Kenya defied WHO advice on Covid victims’ body disposal
The government blatantly ignored guidelines from the World Health Organisation (WHO) regarding the burial of Covid-19 victims, it has emerged.
For more than five months, the government treated Kenyans to mental anguish as public health officials stormed burials of Covid-19 victims, clad in hazmat suits and conducted the ceremonies to the exclusion of the bereaved families.
Many families watched in disbelief as the officials supervising the burials that hardly lasted more than 15 minutes, hurled bodies of their loved ones wrapped in polythene bags into shallow graves.

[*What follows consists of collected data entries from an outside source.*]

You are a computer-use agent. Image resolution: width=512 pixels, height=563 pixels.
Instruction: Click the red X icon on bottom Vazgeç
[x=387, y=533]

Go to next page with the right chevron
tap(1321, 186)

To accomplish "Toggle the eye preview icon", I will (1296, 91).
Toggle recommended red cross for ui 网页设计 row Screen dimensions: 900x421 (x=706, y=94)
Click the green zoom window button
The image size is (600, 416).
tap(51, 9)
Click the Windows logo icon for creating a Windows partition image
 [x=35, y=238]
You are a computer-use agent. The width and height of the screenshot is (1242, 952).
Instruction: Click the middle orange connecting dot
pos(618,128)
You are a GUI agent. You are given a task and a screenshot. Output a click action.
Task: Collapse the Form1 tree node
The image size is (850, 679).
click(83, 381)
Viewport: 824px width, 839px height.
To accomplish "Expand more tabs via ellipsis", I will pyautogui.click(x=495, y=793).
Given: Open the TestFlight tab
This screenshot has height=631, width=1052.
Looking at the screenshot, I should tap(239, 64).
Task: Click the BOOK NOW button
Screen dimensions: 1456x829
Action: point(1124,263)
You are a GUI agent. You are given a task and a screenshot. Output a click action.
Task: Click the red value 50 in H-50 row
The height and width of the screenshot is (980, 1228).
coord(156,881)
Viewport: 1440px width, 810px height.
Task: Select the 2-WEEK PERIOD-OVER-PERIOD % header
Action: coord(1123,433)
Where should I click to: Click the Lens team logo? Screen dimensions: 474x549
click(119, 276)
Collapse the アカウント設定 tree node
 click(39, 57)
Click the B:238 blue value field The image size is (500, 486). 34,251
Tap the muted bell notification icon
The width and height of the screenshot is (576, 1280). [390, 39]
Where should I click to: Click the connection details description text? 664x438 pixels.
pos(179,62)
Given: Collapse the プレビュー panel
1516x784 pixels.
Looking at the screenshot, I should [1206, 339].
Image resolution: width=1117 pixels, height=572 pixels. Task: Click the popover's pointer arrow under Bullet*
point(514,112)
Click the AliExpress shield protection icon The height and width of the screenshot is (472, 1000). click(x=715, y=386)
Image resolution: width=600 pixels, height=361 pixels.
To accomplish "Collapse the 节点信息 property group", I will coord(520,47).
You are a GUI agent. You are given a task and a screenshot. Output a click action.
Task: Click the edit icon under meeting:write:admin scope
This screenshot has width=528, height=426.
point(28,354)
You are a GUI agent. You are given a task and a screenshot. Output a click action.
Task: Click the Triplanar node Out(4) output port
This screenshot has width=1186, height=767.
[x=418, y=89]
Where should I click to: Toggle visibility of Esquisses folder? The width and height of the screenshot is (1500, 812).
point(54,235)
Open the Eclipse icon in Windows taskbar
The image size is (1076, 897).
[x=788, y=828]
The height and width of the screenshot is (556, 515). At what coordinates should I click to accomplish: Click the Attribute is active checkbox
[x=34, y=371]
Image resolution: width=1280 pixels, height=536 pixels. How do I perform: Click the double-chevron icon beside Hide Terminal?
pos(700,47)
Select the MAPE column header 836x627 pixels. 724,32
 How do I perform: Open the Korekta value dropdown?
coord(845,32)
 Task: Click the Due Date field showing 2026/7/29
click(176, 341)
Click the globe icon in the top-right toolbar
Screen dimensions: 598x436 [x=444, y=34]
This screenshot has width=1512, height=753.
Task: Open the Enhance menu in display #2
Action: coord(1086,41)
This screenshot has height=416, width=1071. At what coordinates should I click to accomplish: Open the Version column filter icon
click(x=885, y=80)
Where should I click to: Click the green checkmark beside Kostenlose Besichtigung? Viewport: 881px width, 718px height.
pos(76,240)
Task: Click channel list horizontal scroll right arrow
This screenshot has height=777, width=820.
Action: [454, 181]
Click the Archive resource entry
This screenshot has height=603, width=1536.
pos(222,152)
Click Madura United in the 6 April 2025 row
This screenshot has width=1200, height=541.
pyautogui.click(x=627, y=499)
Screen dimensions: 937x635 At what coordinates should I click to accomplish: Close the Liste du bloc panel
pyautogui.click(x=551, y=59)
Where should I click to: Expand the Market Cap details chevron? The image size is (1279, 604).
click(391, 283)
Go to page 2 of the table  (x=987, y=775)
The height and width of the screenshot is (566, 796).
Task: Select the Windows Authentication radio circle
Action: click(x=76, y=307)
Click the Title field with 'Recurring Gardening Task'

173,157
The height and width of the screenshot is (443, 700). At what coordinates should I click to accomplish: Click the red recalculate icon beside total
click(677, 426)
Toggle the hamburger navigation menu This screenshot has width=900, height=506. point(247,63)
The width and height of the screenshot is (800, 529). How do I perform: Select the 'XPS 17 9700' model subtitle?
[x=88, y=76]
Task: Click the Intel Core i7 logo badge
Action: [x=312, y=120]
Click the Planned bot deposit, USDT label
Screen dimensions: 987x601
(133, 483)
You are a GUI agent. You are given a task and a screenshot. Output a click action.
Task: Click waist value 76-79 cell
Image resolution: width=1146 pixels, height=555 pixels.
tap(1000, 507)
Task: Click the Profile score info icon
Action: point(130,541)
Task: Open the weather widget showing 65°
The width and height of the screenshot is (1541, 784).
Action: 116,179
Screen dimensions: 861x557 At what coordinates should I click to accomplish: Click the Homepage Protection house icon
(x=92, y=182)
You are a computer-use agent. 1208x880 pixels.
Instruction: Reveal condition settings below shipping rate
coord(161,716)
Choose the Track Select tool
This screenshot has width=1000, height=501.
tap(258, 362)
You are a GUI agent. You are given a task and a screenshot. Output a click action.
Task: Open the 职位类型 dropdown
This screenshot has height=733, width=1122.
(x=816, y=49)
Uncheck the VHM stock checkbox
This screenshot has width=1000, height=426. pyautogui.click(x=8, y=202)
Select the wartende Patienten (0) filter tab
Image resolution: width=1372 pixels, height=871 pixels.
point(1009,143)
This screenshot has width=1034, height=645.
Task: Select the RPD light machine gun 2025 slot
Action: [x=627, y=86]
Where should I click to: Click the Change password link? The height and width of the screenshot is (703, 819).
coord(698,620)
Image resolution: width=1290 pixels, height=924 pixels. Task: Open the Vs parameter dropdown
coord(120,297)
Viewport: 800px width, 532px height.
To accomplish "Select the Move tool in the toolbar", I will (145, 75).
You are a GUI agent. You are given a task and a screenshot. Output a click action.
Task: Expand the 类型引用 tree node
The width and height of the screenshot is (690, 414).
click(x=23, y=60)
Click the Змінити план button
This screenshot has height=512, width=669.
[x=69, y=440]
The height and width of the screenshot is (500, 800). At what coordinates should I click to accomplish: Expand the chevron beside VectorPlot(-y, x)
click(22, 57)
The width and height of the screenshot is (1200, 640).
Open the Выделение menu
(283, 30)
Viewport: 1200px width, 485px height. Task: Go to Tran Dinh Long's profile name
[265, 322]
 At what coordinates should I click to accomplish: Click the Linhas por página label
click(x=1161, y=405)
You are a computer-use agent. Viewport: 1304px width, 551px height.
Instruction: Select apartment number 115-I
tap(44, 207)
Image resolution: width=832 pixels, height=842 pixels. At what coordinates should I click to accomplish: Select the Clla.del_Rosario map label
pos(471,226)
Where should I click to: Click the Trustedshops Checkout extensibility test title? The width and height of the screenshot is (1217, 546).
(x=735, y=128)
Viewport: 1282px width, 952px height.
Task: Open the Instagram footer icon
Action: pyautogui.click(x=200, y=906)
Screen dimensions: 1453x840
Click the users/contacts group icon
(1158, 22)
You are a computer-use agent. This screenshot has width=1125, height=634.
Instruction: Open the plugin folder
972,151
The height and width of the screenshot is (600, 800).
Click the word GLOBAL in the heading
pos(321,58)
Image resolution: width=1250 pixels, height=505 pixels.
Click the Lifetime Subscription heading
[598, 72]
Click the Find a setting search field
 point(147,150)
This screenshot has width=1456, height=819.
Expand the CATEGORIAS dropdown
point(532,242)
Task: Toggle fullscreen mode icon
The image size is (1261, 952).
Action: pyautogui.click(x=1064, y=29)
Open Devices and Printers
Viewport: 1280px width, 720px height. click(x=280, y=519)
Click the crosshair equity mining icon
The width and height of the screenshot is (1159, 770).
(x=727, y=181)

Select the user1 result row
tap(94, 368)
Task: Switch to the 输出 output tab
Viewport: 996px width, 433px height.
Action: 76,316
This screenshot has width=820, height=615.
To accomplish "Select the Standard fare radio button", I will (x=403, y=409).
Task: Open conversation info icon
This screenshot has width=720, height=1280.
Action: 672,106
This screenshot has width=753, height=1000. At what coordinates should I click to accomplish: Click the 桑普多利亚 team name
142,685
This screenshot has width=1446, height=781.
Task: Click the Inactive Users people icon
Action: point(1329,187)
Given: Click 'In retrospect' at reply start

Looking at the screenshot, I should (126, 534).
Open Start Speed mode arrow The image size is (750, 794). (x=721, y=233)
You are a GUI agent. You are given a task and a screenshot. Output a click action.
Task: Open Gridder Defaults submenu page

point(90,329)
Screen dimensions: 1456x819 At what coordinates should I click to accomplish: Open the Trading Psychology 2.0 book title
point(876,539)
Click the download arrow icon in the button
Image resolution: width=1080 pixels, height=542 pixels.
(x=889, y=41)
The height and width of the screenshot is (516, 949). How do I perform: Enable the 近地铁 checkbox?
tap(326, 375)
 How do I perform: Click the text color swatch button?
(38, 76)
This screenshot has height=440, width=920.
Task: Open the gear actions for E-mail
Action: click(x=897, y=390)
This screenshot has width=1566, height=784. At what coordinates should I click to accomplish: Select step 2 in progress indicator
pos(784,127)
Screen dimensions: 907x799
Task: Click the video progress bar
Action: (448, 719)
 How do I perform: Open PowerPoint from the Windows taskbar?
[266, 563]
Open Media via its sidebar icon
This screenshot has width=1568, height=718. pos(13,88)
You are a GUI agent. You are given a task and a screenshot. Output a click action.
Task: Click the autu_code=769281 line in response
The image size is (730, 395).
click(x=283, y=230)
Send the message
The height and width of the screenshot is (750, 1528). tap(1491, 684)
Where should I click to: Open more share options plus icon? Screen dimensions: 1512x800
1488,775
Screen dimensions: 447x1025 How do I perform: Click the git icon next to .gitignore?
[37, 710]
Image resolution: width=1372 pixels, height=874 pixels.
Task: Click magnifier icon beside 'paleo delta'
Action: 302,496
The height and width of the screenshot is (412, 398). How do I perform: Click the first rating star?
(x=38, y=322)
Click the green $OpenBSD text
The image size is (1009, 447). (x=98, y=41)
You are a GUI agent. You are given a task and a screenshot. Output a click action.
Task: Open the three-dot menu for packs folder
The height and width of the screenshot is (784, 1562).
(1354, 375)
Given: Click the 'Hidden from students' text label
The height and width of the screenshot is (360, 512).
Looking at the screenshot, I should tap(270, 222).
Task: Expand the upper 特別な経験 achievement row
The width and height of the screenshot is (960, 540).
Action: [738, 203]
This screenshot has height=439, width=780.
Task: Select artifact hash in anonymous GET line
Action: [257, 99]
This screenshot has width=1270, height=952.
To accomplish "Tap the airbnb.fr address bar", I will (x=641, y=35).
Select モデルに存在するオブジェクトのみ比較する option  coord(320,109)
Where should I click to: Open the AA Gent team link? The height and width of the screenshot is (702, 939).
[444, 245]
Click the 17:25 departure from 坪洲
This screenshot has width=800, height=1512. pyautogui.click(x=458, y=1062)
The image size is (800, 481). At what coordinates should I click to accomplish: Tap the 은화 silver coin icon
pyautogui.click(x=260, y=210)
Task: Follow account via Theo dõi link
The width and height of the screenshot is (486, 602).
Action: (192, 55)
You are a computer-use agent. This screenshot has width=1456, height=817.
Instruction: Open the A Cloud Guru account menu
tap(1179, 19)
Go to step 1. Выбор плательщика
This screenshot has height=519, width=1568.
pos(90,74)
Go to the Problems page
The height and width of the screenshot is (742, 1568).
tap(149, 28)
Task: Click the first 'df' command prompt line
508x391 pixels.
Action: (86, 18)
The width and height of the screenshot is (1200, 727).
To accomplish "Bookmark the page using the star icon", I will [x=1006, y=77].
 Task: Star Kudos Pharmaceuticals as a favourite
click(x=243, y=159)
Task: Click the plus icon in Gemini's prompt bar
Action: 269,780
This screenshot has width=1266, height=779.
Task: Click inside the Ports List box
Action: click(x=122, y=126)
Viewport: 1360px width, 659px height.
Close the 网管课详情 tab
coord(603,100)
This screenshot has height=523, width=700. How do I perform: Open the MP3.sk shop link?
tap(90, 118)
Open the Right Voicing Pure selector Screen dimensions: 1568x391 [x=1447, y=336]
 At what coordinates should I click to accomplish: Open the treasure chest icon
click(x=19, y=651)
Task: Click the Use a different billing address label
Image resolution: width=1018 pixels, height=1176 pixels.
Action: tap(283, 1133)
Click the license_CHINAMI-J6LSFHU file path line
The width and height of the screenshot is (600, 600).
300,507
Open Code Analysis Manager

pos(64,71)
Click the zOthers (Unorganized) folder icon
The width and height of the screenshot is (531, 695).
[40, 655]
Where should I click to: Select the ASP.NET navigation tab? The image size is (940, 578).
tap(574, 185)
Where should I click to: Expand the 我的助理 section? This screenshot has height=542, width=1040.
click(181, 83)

In some instances, particularly in Nyanza region, bereaved families were even traumatised more as burials were hurriedly conducted in the dead of the night.
To add salt to injury, relatives of the victims were rounded up and taken to mandatory isolation and quarantine centres for days, in the government’s bid to ensure that those left behind did not infect the community.
But on Monday, the government made a rare public confession that bodies of the dead cannot spread the virus and that the government was contemplating revising the Covid-19 burial protocols.
According to Ministry of Health Chief Administrative Secretary Rashid Aman, bodies of persons who succumb to the disease will soon be released to family members as long as rules are adhered to.
This is unlike before when public health officials were tasked with full responsibility of handling bodies.
“When the pandemic broke out, some measures were also rather extreme in ensuring that we didn’t take any chance with the transmission of the disease,” Aman said.
But reports have now emerged that the government brazenly ignored the WHO guidelines on the disposal of the bodies of Covid-19 victims and went ahead to disregard all known cultural and religious burial practices.
According to a dispatch from WHO dated March 24 and addressed to all national governments across the globe, Kenya included, dead bodies posed no danger and only lungs of patients with pandemic influenza could be infectious, only if handled improperly during autopsy.
“To date there is no evidence of persons having become infected from exposure to the bodies of persons who died from the disease.
Based on current evidence, the Covid-19 virus is transmitted between people through droplets and close contact, with possible spread through faeces. It is not airborne,” WHO stated then.
The global health body, while asking governments to accord the dead all the deserved dignity as well as respecting their cultural and religious traditions and families, cautioned governments against hasty disposal of such bodies.
Whereas the government declared a blanket ban on autopsies on bodies of people who died due to coronavirus, WHO had okayed the exercise as long as adequate measures had been put in place, to ensure the safety of the pathologists.
“If a body with suspected or confirmed Covid-19 is selected for autopsy, health care facilities must ensure that safety measures are in place to protect those performing the autopsy,” the guidelines stated.
Interestingly, WHO had also recommended that belongings or personal effects of the deceased, such as clothes and other items could still be re-used by their surviving relatives, once they had been adequately cleaned with sanitisers and disinfectants.
WHO had also allowed viewing of the body, full religious ceremonies and use of coffins.
“Family and friends may view the body after it has been prepared for burial, in accordance with customs.
They should not touch or kiss the body and should wash hands thoroughly after the viewing,” the guidelines stated.
A cross section of doctors are now questioning the government’s stiffer measures on the burials of Covid-19 victims.
“We suppose the government may have imposed the stiffer measures in order to stigmatise the virus in a bid to instil fear among Kenyans and as such force them adhere to the laid down rules,” a medic based at Afya House who sought anonymity said.